_Document excerpt_
- Opening Delimiter -

|
By Paul Brodeur
The Nation
http://www.thenation.com/doc.mhtml?i=20040503&s=brodeur
[For an archive of articles and documents
concerning asbestos-related occupational and environmental safety and
health, visit
http://www.nycosh.org/linktopics/asbestos.html
George W. Bush has declared that tort
reform will be a major part of his forthcoming campaign. In the Senate,
majority leader Bill Frist has said he will make it a "personal priority"
in the present session of Congress to deal with what he calls "the current
asbestos litigation crisis." Frist intends to do this by persuading his
colleagues to enact Orrin Hatch's Fairness in Asbestos Injury Resolution
Act, known as the FAIR Act to its advocates, and as the Frist/Hatch
asbestos bailout bill to its detractors.
In a speech before the Senate in November,
Frist described the Johns-Manville Corporation and W.R. Grace &
Company as "reputable companies" that had been driven into bankruptcy
because of asbestos litigation. What he apparently did not know was that
Johns-Manville had not only been aware since the early 1930s that
incurable asbestos lung disease was disabling and killing its own workers
but also had instituted a corporate policy not to inform sick workers
about X-ray findings showing that they had developed asbestos disease.
In an infamous memorandum, the medical
director of Johns-Manville described his company's policy toward
unimpaired workers with X-ray evidence of lung damage as follows: "The
fibrosis of this disease is irreversible and permanent so that eventually
compensation will be paid to each of these men. But as long as the man is
not disabled it is felt that he should not be told of his condition so
that he can live and work in peace and the Company can benefit by his many
years of experience." Is it any wonder that when presented with such
evidence from internal company documents, jurors in what Senator Frist
calls "the flawed tort system" began meting out punitive damages against
Johns-Manville for outrageous and reckless misconduct?
As for W.R. Grace, which also had to pay
punitive damages in asbestos litigation, Frist apparently did not think it
important to inform his fellow senators in his speech that the
asbestos-contaminated vermiculite mine and mill in Libby, Montana--many of
whose residents, he acknowledges, have recently been diagnosed with
asbestos disease--was owned by none other than W.R. Grace. Nor did he tell
them that in 2001 Grace settled, for more than $2.75 million, a fine
levied by a federal judge who found that the company had unlawfully denied
the Environmental Protection Agency access to the Libby mine. Or that in
2003 the same judge ordered Grace to pay more than $54 million for
emergency asbestos cleanup work performed by the EPA in Libby, and for
medical screening of Libby residents and mine workers.

- Closing Delimiter -

_What to produce_
In the article on asbestos litigation, where was the asbestos-contaminated vermiculite mine and mill owned by W.R. Grace located? The listing that follows is not needed for anything here.

_Supplied entries_
- Opening Delimiter -

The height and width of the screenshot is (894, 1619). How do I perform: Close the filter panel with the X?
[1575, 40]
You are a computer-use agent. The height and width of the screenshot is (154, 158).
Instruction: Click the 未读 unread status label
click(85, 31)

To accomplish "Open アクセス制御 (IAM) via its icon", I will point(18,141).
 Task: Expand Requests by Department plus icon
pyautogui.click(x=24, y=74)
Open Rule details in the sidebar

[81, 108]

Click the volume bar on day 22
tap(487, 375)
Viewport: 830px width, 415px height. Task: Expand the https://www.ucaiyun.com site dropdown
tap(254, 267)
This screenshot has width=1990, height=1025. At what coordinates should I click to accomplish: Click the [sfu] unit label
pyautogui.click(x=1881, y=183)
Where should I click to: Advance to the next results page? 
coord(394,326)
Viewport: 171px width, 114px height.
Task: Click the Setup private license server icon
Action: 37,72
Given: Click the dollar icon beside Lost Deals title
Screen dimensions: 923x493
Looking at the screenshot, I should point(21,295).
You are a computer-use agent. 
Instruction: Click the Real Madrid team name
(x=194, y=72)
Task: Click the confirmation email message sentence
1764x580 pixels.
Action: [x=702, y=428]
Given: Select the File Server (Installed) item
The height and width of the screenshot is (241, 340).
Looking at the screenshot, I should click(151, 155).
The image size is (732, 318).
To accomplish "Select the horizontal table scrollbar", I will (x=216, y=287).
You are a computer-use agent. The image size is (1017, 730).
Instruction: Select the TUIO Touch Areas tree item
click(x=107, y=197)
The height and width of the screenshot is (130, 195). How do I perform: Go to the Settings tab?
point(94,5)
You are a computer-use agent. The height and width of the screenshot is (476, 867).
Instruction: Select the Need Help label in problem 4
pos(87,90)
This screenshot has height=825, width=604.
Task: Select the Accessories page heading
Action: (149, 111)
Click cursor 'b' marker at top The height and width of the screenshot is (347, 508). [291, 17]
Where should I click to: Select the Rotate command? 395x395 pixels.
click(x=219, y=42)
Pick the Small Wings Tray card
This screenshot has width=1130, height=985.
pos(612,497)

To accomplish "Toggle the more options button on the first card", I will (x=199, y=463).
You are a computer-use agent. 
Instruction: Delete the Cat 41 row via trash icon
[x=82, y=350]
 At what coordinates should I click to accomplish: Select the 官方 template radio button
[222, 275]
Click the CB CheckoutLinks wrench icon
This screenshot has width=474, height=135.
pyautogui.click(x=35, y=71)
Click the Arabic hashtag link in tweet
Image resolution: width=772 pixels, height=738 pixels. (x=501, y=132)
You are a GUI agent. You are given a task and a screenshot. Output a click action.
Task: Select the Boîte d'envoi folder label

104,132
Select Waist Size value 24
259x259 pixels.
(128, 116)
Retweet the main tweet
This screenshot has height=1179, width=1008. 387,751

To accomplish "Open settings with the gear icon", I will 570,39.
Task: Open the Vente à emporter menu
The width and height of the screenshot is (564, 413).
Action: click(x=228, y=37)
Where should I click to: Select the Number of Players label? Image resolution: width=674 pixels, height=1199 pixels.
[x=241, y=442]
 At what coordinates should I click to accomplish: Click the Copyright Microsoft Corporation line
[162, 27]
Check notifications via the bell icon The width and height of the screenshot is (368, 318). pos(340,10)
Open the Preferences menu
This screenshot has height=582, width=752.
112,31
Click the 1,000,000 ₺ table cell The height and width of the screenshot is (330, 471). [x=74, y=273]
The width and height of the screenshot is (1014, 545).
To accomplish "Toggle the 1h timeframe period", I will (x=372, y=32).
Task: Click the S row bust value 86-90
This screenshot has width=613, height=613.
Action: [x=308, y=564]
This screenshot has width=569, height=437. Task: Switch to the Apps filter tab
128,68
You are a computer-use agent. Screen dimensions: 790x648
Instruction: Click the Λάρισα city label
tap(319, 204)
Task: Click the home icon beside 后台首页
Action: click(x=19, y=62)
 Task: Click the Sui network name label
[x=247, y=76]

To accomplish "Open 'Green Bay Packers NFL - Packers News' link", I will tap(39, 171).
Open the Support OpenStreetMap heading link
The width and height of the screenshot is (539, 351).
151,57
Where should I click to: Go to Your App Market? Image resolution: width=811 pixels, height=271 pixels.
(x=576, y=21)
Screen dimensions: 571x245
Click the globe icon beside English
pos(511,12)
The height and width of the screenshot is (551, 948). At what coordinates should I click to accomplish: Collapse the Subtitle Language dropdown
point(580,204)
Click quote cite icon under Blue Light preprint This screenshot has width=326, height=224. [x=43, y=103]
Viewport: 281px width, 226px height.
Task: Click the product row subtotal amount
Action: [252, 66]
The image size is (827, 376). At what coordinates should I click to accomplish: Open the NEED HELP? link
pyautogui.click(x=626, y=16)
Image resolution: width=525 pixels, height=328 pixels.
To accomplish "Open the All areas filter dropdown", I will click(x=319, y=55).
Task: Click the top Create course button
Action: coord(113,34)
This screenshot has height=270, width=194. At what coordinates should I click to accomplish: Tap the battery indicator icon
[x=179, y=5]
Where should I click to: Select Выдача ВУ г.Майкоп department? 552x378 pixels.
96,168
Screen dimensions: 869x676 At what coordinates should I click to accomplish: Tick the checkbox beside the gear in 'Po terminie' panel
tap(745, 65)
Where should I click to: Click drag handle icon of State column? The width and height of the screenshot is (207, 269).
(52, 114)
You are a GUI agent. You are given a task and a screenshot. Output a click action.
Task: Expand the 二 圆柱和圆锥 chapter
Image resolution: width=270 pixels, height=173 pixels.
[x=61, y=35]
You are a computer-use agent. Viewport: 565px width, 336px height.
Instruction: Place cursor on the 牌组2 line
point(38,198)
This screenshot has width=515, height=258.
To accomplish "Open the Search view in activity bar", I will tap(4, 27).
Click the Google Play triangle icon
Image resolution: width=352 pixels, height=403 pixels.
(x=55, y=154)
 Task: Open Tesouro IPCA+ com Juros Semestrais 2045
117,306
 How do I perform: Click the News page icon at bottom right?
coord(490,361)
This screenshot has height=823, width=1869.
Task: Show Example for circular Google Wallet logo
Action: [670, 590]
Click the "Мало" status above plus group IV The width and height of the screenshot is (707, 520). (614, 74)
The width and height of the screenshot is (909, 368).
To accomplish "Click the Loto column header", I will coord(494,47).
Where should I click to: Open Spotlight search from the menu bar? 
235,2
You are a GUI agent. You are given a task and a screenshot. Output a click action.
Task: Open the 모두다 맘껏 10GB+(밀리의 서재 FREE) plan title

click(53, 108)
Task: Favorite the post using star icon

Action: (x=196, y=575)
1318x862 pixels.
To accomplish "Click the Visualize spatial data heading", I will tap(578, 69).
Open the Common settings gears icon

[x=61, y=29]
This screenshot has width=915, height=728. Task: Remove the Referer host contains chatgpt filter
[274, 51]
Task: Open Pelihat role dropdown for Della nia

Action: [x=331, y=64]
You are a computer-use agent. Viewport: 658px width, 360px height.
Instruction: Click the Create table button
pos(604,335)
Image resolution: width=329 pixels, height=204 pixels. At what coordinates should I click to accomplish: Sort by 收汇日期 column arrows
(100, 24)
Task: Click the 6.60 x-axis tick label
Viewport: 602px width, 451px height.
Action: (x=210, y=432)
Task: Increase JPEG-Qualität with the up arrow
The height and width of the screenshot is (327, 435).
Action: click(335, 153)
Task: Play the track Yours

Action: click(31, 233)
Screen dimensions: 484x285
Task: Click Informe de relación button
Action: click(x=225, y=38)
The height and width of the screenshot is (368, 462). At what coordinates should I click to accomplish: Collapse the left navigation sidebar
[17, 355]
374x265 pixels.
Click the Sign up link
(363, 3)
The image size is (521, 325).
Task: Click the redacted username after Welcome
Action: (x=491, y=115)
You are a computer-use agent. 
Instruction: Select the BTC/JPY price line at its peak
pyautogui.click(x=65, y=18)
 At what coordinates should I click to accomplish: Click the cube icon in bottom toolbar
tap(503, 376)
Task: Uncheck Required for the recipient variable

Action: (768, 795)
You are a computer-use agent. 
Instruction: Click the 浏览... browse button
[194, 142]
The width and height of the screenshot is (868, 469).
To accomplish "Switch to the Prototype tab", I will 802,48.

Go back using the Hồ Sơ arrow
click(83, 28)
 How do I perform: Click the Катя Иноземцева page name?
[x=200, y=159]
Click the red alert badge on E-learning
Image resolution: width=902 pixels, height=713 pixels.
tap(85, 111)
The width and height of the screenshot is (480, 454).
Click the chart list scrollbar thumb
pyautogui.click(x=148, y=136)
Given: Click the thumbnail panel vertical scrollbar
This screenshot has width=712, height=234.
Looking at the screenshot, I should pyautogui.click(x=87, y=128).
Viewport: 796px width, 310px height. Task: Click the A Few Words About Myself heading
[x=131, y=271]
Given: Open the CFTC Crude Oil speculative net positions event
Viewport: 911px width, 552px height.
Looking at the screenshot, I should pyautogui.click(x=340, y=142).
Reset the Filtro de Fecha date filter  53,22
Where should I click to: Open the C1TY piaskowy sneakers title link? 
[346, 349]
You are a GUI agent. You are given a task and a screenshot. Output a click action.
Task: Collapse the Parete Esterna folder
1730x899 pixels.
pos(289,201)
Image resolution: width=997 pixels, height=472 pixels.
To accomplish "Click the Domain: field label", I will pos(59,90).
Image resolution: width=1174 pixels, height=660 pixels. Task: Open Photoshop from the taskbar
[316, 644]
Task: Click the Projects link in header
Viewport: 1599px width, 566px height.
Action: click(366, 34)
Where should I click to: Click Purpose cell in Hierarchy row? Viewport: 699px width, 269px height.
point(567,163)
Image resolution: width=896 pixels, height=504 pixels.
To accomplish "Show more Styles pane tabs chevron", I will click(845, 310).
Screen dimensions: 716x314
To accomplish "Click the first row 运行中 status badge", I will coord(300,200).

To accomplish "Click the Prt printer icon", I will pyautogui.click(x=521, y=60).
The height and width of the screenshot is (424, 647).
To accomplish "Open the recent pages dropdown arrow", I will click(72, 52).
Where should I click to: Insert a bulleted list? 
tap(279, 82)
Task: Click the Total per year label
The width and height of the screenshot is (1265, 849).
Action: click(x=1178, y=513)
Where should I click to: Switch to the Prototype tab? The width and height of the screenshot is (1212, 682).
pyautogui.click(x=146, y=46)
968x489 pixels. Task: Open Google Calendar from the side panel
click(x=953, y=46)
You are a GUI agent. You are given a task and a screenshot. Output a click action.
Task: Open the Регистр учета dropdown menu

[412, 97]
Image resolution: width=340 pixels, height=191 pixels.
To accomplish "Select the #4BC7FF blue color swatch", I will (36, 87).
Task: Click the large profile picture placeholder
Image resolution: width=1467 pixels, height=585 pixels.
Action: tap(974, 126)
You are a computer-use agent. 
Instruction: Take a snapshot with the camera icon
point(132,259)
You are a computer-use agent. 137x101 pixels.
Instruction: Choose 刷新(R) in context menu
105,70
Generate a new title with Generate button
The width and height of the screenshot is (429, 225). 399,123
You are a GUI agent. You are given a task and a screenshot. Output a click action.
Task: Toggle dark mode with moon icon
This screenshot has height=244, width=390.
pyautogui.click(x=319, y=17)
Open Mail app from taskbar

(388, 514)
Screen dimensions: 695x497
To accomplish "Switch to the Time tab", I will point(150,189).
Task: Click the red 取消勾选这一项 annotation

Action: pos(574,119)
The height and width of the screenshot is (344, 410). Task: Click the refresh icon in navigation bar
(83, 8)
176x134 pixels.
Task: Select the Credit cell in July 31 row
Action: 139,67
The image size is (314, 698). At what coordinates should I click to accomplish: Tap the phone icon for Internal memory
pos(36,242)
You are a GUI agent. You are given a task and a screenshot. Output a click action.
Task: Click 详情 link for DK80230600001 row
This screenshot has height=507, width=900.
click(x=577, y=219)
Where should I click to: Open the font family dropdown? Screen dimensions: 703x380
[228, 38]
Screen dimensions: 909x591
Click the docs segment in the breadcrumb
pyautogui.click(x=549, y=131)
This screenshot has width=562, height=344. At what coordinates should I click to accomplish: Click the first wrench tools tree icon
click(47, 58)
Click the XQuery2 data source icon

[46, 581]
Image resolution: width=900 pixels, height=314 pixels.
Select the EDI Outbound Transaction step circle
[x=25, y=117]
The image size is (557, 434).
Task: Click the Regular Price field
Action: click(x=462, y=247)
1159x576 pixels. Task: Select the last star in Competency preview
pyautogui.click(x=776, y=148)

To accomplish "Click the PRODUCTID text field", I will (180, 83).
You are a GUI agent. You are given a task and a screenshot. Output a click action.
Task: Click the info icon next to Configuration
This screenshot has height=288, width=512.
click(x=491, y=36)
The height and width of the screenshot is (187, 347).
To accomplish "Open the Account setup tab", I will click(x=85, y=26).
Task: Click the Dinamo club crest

- Closing Delimiter -

_Written solution_
Libby, Montana.